US 12,008,467 B2
	Asymmetric quantization for compression and for acceleration of inference for neural networks
Yingzhen Yang, Santa Clara, CA (US); Zhibiao Zhao, Cupertino, CA (US); Baoxin Zhao, Beijing (CN); Jun Huan, Beijing (CN); Jian Ouyang, Beijing (CN); Yong Wang, Shanghai (CN); and Jiaxin Shi, Shanghai (CN)
Assigned to Baidu USA LLC, Sunnyvale, CA (US)
Filed by Baidu USA, LLC, Sunnyvale, CA (US)
Filed on May 19, 2020, as Appl. No. 16/877,582.
Claims priority of provisional application 62/869,560, filed on Jul. 1, 2019.
Prior Publication US 2021/0004679 A1, Jan. 7, 2021
Int. Cl.

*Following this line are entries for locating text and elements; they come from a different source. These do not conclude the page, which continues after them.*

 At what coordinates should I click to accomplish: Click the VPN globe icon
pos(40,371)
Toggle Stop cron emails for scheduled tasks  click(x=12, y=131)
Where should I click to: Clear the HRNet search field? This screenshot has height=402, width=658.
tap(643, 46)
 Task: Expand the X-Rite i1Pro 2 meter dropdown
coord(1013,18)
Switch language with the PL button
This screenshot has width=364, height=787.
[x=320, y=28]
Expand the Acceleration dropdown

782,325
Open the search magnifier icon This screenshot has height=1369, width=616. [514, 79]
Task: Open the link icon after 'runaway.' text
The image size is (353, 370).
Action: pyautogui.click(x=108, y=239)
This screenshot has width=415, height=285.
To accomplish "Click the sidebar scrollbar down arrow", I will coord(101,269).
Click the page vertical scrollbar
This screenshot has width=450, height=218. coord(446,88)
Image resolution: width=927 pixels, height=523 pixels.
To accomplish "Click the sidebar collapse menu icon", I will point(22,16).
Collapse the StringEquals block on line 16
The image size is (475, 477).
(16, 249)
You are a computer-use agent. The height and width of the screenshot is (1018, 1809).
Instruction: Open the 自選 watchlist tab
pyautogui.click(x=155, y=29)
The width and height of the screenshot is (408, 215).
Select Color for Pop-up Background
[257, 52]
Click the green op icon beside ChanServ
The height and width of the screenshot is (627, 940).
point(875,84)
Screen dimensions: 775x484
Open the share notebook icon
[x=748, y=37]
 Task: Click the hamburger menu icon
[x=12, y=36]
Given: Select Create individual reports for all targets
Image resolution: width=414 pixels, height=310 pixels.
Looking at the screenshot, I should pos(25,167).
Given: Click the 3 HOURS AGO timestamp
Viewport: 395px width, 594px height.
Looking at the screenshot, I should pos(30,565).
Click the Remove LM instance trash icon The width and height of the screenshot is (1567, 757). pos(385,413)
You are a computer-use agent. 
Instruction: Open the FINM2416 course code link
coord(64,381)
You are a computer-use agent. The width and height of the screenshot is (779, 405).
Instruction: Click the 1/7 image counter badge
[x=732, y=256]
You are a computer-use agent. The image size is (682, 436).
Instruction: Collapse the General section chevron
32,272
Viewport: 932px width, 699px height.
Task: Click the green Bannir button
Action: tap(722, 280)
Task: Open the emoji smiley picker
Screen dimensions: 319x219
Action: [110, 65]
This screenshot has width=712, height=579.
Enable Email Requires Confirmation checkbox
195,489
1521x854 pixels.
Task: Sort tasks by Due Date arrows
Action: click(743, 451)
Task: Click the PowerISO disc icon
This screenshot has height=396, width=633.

G06N 3/08 (2023.01); G06N 3/04 (2023.01)

CPC G06N 3/08 (2013.01) [G06N 3/04 (2013.01)]

20 Claims

8. A system comprising:

one or more processors; and

a non-transitory computer-readable medium or media comprising one or more sets of instructions which, when executed by at least one of the one or more processors, causes steps for asymmetric quantization of at least some weight values of a neural network to be performed comprising:

identifying a set of extrema weight values from weight values for a layer of the neural network, the set of extrema weight values comprising a maximum weight value and a minimum weight value;

obtaining a scaling factor for quantizing the weight values of the layer of the neural network using the set of extrema weight values and a number of bits that will be used to represent the weights values in quantized form;

using one of the extrema weight values and the scaling factor to obtain an offset value for the layer by performing steps comprising:

dividing the extreme weight value by the scaling factor to obtain a quotient;

and

converting the quotient to an integer value;

using the scaling factor and the extreme weight value from the set of extrema weight values that was used to obtain the offset value to quantize the weight values for the layer; and

for the layer, storing the scaling factor, the offset value, and the quantized weight values, to be used during inference, in which obtaining an output for the layer comprises using only integer operations to adjust the quantized weight values by the offset value and to multiply the adjusted quantized weight values with input values for the layer.